El inconveniente era que las mujeres se habían extinguido hacía muchísimo tiempo. Apenas quedaban unos quince ejemplares en todo el planeta. Sin embargo, la buena noticia era que la Cooperativa de Producción Agropecuaria, CPA, “Shakira González” sobrecumplía, por quinta vez consecutiva, la emulación a nivel nacional. Y cuando se hablaba de nivel nacional, cualquier cosa podía suceder.

Cualquier cosa era que los hombres más destacados, entre los cientos de trabajadores de la CPA, aguardaban por el estímulo de los estímulos: la visita de una mujer.

Los elegidos, clones de guajiros obtenidos totalmente in vitro, sin necesidad de vientre alguno, esperaban endomingados de guayabera y sombrero en los bancos que estaban enfrente a la administración de la cooperativa. La ansiedad y la curiosidad estampadas en los rostros se traducían en la manera compulsiva con que fumaban sus tabacos.

En una hora, quizás menos, la mujer llegaría.

—Estoy todo nervioso…, llevo dos noches sin pegar un ojo —dijo Eleuterio quitándose el tabaco de la boca y hundiendo su cabeza dentro del sombrero—. ¡Una mujer, carijo! ¡Eleuterio Fonseca va a ver a una mujer antes de retirarse!

Nadie respondió.

Sus compañeros pensaban en lo mismo.

El misterio de la atracción por el otro sexo se mantenía intacto en la inmensa mayoría de los clones. Era algo que de algún modo los hacía funcionar. Aunque había que reconocer que el misterio superaba a la atracción.

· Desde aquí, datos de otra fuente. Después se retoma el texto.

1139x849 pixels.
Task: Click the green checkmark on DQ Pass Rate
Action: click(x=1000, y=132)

Fue Secundino quien dejó de fumar y miró un instante al busto de Shakira González que estaba junto a los bancos compartiendo sitio con el del Apóstol.

—Me gustaría que la mujer se pareciera a ella… —murmuró con esa voz apagada del que piensa de boca para fuera.

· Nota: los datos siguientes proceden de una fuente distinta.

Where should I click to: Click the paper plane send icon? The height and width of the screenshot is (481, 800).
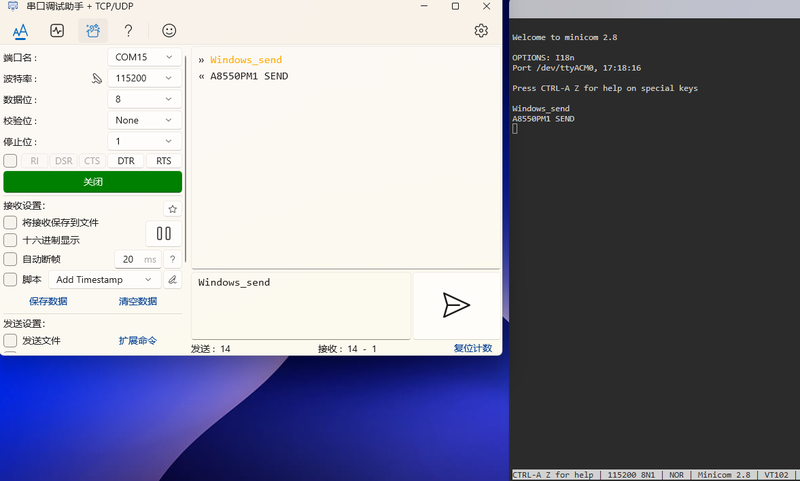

Los otros intercambiaron miradas de sorpresa.

Secundino quitó la vista del busto, puso sus ojos en unas palmas cercanas, le dio una calada melancólica a su tabaco, meneó la cabeza y presa de una súbita iluminación se dirigió a sus colegas.

—¡Shakira fue lo máximo!

—¿Lo máximo? No es lo que la gente piensa —objetó Casimiro bajito. No era bueno dudar en voz alta de la memoria de las heroínas.

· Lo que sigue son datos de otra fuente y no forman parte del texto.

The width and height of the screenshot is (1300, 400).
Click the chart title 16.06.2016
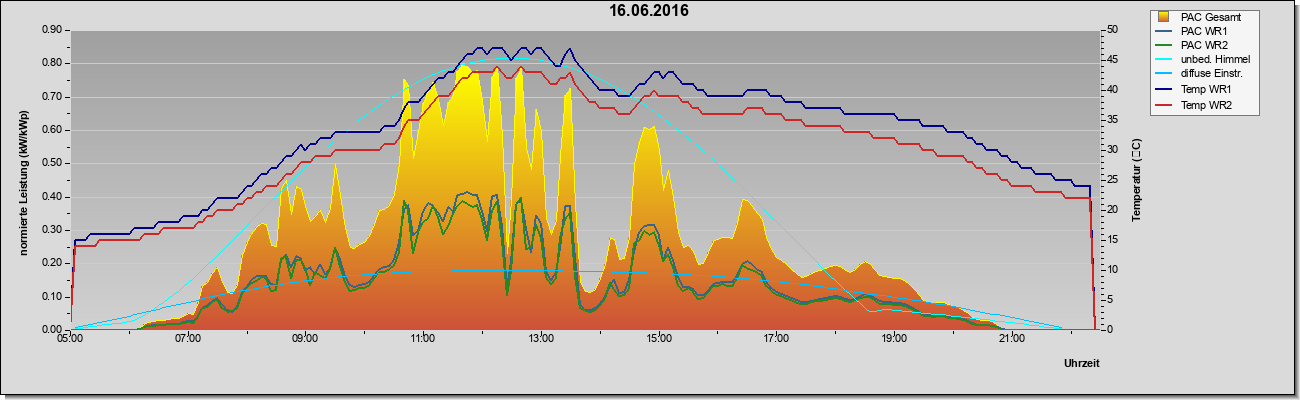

—¿Que no, compadre? —protestó Secundino—. En su biografía se cuenta que fue de las últimas mujeres que tuvimos en la provincia, y todos los años visitaba más de doscientos centros de trabajo. Entre diez mil y quince mil trabajadores la vieron, y de estos más de la mitad…

—¡Guajiro, mire que usted es ingenuo! —interrumpió Pausides— Yo me conozco esa biografía de cabo a rabo y le digo que el papel aguanta lo que le pongan.

Secundino disgustado hizo un ademán de arrojar el tabaco, pero no, se acordó de que no le quedaba ninguno ni encima ni en la casa.

—Una vez oí decir en Caimito del Guayabal que la Shakira esa del busto ni siquiera existió —intervino Macario hablando en el mismo tono bajito.

—¡Nadie puede decir eso! —protestó otra vez Secundino.

—Compadre, no hable alto —dijo Macario al ver que el administrador de la cooperativa pasaba muy cerca del grupo.

Los clones destinados a roles superiores traían, desde el matraz, una peculiar forma de comportarse, lo que hacía que los otros (también por instinto) se cuidaran de ellos.

Pasó el peligro y los hombres continuaron en lo suyo.

—El jefe del sindicato me dijo hace una semana que Shakira también sabía bailar y cantar música campesina que daba gusto —volvió a la carga Secundino.

—No lo creo —aclaró Pausides—. No me imagino a Shakira cantando punto guajiro y bailando con un vestido blanco y un marpacífico en la oreja. A nadie se le hace un busto por eso.

Lo discutieron durante dos minutos y llegaron a la conclusión de que no, Shakira, el baile y la música campesina nada tenían que ver.

—La González que cantaba y bailaba música campesina era una que se llamaba Celina, no Shakira, y ya nadie se acuerda de eso —explicó Pausides con voz de entendido.

Los ojos volvieron a caer sobre Secundino.

—Está bien, está bien —se defendió el emplazado—, pero Shakira sí existió y en el mural dice que fue una mujer muy alegre.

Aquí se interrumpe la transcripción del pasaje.